- Aqui tens – estendeu-lhe o livro de capa preta onde se podia ver uma forma hexagonal colorida. - Abre-o só quando te sentires forte. - E se o abrir antes? – Corres o risco de ficar ainda mais fraco (dirigindo-se para a lareira para onde atirou ramos de alecrim e mais umas achas de lenha). De cócoras, observou as labaredas imponentes que se reflectiam nos seus olhos cor de mel e que reluziam sob os longos cabelos escuros, abandonados sobre o ombro direito.
Não era alta nem baixa, nem gorda nem magra, nem feia nem bonita. Era uma mulher. Apenas. Dois anos antes trocara a capital pela aldeia, onde tinha herdado umas ruínas que, em tempos, já tinham sido lugar cheio de vida. Trocara as roupas de executiva de sucesso (seja lá o que isso for!) por uns jeans, uma camisola de algodão e, ora uns ténis no inverno, ora uns chinelos no verão. Trocara reuniões e viagens por passeios à beira mar e folhas escritas que se acumulavam num canto do pavilhão. As paredes exteriores (e únicas) isolavam-na das pessoas, do calor, do frio, do mundo. Não se tornara eremita. Optara por si, deserta em si mesma e tão cheia de vida que seria insuportável partilhá-la diariamente com os outros. Insuportável para os outros. Não para ela. Continuava permeável ao que se passava, bem informada sobre tudo o que a rodeava. Tinha voz, opinião e decisão. Acção também, quando assim entendia. Não, não era uma solitária triste. Era uma solitária preenchida. De memórias, de conhecimento, de experiência. Não tinha idade. Tinha apenas tempo. Abstracto e concreto. Mantinha seletivamente todos os elos a quem e ao que queria. Livre. Livre de ser e de não ser, de estar e de não estar. De sentir, principalmente. E sentia livremente.

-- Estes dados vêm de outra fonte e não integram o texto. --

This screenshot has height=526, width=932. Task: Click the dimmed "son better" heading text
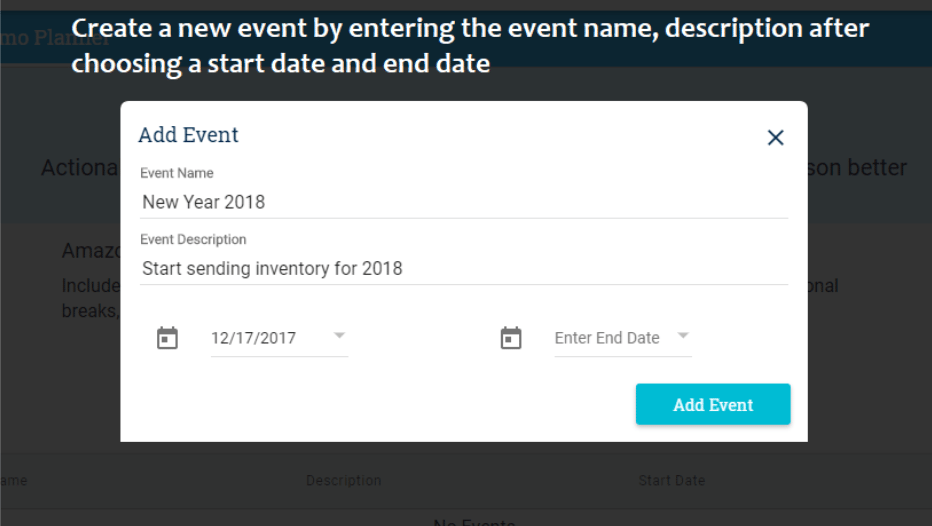point(857,168)
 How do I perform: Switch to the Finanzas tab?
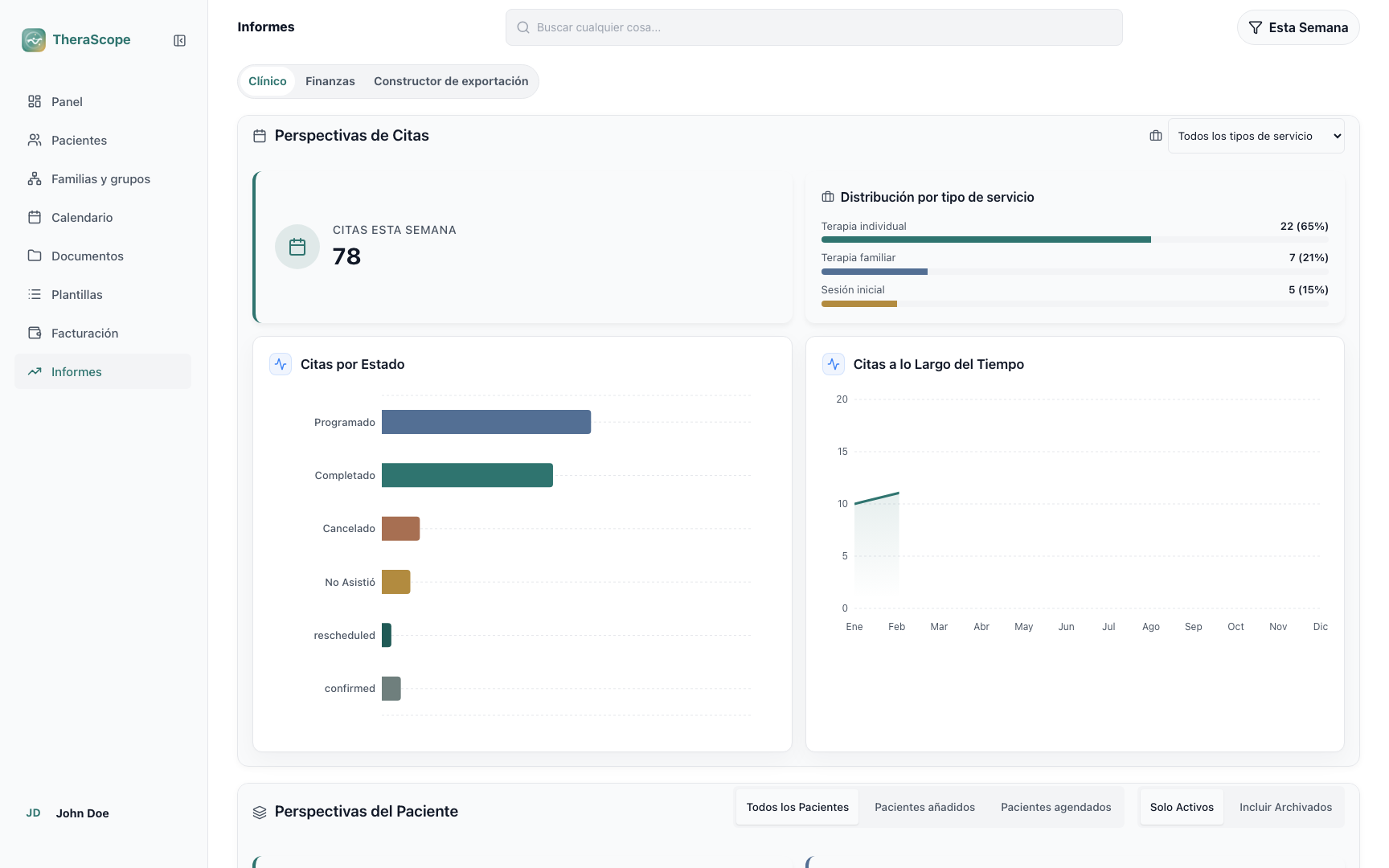[330, 81]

Encolheu os ombros e trocou o livro de mão, ansioso. Queria abri-lo. Ver o que estava dentro. Era um livro velho? Com história? Imaginou-o cheio de letras, de palavras, de sinais de pontuação, onde o sentido se perdia nas folhas amareladas. Havia uma história. Há sempre uma história em cada livro. Queria abri-lo, folheá-lo, encontrar o sentido. Dar-lhe sentidos em cada página, em cada ponto final. Queria transformar vírgulas em dois pontos. Acrescentar reticências. As palavras dela pesavam-lhe. Olhava pela janela do comboio que o levava ao ponto de partida. Ou de chegada. Não interessava. Levava-o ao ponto de si mesmo. Imaginou o livro em labaredas, onde os olhos de mel se reflectiam. Não abriu o livro. Queimava-lhe as mãos, a curiosidade, a ânsia de saber o que ele continha. Não o abriu. As palavras dela pesavam-lhe (abre-o só quando te sentires forte!), ressoavam ao longe como um silvo de um comboio antigo movido a carvão. Quis atirá-lo pela janela e perdê-lo. Não conseguiu. Esperava ele um milagre em que nunca acreditara? Era o mistério que o detinha. Qualquer livro encerra um mistério.

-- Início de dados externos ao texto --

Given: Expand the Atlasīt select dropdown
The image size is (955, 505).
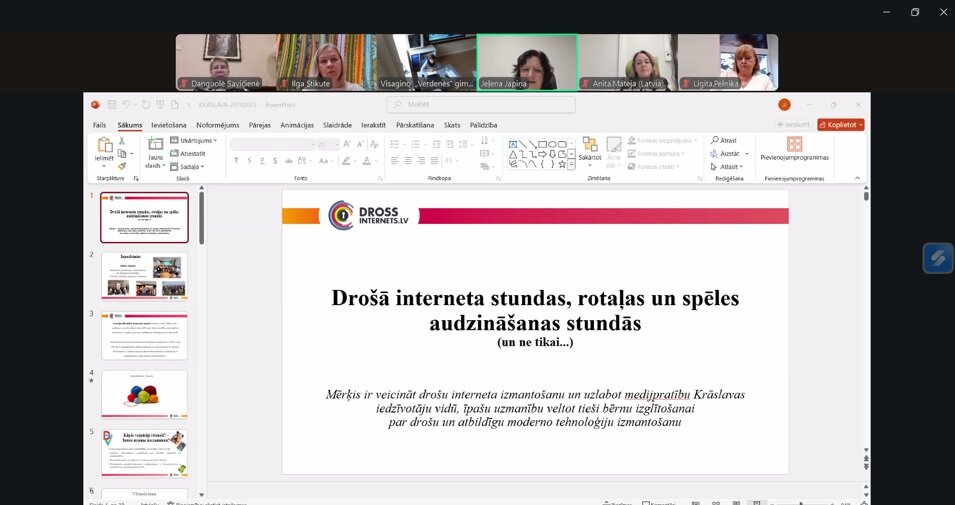Looking at the screenshot, I should pos(727,166).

Sentou-se do lado da janela. Partiria dentro de cinco minutos. Ao olhar para o lado viu um livro de capa preta com uma figura hexagonal colorida. Olhou em volta e quis avisar quem ali o tinha esquecido. O comboio estava vazio. (Uma boa maneira de passar a viagem). Acomodou-se melhor, olhou para a estação, deserta. Não havia mais passageiros. Uma viagem solitária. - Melhor! Assim posso ler calmamente. Esperou. O comboio partiu à hora certa. Observava o livro mas, por qualquer razão inconsciente, não o abriu. Esquivava-se. Levantou-se e sentou-se duas ou três vezes. Sentia o mistério. Sabia que não iria resistir muito tempo. Adormeceu. Acordou. Três vezes. O livro inanimado continuava ali, a seu lado. Pegou nele com cuidado, como se receasse que, ao abri-lo, não fosse capaz de o fechar novamente. Admirou-o de todas as perspectivas e, num ato de coragem repentino abriu-o. Primeiro virou a capa. Uma página em branco. Não era seu hábito começar pelo princípio. Folheou. Outra página em branco. Estranhou o facto. Folheou então uma a uma todas as páginas. Leu a história de uma vez só. A sua história. A história dela. Do outro e do outro e dos outros que são cada um. O branco das páginas transformava-se aos seus olhos em letras, palavras, sinais de pontuação à medida que avançava na leitura. Escreveu a sua história à medida que a foi lendo. A sua e de qualquer um num livro em branco.